» EXERCISE DETAILS:
Give everything from the line containing "Where should I click to: Select" down to the line containing "click(388, 135)", both lines included, as a two-column CSV with the header item_text,answer. Write one row per item, with its text and its answer each in a single quoted field and any line breaks replaced by spaces.

» THE DATA:
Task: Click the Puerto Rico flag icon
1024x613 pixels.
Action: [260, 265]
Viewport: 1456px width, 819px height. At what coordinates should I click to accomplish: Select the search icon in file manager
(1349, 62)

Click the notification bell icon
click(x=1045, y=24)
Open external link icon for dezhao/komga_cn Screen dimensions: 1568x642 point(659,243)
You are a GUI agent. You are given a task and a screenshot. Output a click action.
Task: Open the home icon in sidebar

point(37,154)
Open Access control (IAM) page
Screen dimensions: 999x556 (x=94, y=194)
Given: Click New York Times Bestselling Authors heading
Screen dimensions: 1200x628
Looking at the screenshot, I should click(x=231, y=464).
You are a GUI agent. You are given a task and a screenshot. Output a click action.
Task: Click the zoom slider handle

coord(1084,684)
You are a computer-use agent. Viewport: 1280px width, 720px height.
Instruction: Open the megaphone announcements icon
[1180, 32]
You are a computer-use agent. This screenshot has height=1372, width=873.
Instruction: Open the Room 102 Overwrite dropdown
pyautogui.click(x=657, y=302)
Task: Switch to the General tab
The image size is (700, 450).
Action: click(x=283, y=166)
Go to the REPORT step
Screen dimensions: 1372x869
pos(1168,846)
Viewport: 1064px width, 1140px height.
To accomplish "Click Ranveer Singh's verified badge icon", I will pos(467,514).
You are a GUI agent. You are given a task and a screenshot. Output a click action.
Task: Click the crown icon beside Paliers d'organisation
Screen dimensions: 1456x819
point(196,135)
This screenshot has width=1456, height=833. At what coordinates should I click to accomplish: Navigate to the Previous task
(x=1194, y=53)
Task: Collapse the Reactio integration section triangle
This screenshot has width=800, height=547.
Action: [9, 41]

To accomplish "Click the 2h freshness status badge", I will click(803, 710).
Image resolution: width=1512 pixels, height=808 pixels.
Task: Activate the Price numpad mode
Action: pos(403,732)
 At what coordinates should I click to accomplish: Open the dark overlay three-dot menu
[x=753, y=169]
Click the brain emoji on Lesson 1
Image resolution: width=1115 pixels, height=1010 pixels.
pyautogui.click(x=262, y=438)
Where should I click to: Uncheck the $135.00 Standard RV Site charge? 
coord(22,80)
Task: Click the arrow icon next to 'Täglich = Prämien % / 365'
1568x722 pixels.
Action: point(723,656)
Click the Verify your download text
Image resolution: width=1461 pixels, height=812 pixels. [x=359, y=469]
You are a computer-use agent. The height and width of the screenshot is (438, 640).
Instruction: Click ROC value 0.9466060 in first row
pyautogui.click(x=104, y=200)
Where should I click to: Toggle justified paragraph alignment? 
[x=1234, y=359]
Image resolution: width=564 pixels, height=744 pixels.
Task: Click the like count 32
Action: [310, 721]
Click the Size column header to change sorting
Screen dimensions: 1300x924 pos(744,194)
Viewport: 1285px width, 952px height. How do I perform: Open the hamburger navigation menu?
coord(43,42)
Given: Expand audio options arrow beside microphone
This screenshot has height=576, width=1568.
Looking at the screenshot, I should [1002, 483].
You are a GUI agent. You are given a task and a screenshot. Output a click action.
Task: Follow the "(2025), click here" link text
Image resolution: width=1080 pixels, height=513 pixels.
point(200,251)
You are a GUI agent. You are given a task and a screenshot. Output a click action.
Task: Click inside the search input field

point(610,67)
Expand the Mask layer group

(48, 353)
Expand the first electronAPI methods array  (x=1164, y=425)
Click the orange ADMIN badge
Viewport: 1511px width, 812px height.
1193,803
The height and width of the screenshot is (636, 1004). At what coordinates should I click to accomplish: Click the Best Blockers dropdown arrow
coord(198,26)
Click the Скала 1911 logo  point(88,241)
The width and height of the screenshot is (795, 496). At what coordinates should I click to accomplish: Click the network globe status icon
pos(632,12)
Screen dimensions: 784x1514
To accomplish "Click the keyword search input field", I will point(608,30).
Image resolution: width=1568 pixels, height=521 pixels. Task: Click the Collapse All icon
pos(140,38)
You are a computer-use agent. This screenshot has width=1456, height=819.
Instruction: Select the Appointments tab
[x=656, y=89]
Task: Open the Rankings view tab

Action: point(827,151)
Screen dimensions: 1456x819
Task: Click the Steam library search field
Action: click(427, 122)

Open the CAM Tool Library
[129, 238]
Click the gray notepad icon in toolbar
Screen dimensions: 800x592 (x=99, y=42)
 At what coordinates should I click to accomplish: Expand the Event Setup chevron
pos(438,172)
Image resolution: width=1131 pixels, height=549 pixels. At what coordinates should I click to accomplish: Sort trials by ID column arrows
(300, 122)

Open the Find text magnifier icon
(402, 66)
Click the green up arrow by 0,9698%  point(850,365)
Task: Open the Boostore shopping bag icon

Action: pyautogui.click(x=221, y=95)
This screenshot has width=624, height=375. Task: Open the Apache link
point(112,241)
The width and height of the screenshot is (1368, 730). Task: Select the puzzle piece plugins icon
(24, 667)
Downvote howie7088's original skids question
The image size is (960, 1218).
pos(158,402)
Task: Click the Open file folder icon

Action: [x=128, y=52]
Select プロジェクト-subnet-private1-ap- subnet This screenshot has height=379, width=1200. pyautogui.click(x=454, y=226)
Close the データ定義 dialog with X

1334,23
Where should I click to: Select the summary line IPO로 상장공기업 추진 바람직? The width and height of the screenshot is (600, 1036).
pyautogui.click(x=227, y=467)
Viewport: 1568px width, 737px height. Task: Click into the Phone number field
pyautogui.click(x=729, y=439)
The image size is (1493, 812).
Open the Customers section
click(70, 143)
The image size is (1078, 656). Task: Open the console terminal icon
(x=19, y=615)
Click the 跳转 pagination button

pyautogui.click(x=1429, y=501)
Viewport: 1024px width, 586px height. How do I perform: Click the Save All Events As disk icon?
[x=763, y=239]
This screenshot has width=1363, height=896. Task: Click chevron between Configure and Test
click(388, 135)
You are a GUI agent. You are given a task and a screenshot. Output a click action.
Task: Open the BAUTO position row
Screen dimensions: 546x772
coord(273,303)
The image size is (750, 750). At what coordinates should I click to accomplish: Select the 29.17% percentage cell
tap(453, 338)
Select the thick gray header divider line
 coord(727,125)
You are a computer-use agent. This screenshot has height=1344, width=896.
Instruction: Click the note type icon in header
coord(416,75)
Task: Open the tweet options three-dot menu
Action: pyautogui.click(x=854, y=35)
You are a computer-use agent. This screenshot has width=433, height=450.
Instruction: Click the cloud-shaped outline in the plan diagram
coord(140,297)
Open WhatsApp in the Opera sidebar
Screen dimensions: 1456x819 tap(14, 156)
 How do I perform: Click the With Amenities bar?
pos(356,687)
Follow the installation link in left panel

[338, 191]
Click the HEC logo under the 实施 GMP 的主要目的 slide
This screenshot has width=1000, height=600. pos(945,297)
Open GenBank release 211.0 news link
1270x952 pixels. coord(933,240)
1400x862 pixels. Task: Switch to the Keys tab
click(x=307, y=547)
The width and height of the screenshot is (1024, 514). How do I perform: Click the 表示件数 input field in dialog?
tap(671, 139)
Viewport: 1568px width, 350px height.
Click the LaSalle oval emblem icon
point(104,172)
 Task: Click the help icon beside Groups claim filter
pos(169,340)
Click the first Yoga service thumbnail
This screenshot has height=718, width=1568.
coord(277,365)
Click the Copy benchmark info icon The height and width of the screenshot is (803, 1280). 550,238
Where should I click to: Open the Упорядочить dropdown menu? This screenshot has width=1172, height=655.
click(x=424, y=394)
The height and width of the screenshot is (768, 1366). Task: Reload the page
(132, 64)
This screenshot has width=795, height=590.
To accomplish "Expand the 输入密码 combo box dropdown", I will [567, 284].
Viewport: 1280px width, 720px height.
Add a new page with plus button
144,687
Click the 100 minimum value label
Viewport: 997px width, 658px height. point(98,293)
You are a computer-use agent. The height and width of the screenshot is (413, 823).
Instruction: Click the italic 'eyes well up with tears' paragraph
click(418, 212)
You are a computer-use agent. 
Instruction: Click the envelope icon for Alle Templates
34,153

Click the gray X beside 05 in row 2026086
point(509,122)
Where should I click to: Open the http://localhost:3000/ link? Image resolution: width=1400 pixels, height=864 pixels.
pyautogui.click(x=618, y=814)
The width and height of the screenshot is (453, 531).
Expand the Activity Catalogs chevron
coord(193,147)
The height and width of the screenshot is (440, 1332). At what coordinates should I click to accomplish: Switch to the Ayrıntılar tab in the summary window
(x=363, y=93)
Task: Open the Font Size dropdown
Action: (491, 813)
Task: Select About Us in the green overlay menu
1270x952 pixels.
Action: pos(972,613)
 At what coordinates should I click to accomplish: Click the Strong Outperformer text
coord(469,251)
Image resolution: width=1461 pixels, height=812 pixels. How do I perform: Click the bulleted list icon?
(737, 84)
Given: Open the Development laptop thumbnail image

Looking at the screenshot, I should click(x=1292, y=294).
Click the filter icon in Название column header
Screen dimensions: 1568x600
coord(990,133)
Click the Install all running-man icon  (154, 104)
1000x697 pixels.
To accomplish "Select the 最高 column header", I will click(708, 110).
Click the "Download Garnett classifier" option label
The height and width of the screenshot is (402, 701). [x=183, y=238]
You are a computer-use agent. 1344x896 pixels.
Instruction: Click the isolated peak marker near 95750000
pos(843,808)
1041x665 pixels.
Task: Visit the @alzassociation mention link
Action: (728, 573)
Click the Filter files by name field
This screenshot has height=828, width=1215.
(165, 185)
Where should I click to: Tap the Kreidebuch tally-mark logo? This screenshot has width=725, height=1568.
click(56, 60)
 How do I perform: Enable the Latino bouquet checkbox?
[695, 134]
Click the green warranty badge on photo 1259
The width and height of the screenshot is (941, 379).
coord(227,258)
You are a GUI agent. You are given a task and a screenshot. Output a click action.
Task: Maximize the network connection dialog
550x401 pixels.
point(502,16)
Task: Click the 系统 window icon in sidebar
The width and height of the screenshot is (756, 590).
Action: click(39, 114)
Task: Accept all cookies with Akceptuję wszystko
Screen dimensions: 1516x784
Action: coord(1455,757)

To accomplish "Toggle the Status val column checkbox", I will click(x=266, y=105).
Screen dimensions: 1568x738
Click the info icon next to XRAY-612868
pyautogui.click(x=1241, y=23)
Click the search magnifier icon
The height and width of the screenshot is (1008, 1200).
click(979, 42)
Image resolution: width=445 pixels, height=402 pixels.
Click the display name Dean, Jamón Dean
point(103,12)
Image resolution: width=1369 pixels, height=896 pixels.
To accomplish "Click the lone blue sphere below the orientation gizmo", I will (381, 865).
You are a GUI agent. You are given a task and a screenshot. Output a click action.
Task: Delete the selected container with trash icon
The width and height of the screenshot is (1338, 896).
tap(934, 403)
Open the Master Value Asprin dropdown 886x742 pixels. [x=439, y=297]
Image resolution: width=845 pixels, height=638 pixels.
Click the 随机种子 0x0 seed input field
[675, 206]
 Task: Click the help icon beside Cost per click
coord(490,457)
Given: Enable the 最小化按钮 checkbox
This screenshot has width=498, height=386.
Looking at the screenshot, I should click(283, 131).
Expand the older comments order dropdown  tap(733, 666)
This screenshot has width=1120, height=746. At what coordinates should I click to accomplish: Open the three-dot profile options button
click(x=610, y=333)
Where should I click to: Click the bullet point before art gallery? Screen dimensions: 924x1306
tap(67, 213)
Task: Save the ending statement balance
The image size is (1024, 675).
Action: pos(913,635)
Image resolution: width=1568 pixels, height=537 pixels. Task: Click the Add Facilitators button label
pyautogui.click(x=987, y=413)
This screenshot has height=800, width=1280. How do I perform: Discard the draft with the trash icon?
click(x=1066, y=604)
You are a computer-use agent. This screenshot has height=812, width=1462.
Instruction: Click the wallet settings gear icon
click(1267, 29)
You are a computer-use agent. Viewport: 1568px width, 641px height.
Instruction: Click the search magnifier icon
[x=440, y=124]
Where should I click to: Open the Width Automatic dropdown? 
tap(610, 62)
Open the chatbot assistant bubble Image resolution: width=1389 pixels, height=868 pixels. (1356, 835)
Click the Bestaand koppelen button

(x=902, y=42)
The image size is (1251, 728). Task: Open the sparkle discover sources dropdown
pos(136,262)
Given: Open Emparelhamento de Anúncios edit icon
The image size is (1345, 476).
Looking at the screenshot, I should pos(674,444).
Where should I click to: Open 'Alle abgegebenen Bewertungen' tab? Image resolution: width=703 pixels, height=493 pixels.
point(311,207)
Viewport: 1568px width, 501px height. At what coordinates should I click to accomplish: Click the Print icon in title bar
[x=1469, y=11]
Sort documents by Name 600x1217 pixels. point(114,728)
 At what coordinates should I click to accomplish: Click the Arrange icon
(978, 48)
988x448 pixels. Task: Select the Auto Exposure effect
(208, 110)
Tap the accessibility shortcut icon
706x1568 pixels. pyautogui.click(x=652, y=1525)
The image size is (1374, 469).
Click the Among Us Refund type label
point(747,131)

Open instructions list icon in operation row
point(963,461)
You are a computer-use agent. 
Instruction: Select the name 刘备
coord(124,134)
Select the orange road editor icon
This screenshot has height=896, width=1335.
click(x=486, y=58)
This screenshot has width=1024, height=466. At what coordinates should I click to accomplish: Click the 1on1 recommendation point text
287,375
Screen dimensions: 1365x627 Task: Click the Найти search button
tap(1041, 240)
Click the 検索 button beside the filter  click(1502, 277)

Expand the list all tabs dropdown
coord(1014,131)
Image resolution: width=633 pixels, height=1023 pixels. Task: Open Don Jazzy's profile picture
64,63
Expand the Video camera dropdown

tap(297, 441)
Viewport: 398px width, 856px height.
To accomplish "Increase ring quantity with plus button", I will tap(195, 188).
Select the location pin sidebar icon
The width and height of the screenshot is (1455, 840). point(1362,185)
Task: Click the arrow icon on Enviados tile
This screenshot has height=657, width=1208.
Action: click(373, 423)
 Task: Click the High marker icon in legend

» THE ANSWER:
item_text,answer
"Where should I click to: Select the summary line IPO로 상장공기업 추진 바람직? The width and height of the screenshot is (600, 1036).","pyautogui.click(x=227, y=467)"
"Viewport: 1568px width, 737px height. Task: Click into the Phone number field","pyautogui.click(x=729, y=439)"
"The image size is (1493, 812). Open the Customers section","click(70, 143)"
"The image size is (1078, 656). Task: Open the console terminal icon","(x=19, y=615)"
"Click the 跳转 pagination button","pyautogui.click(x=1429, y=501)"
"Viewport: 1024px width, 586px height. How do I perform: Click the Save All Events As disk icon?","[x=763, y=239]"
"This screenshot has width=1363, height=896. Task: Click chevron between Configure and Test","click(388, 135)"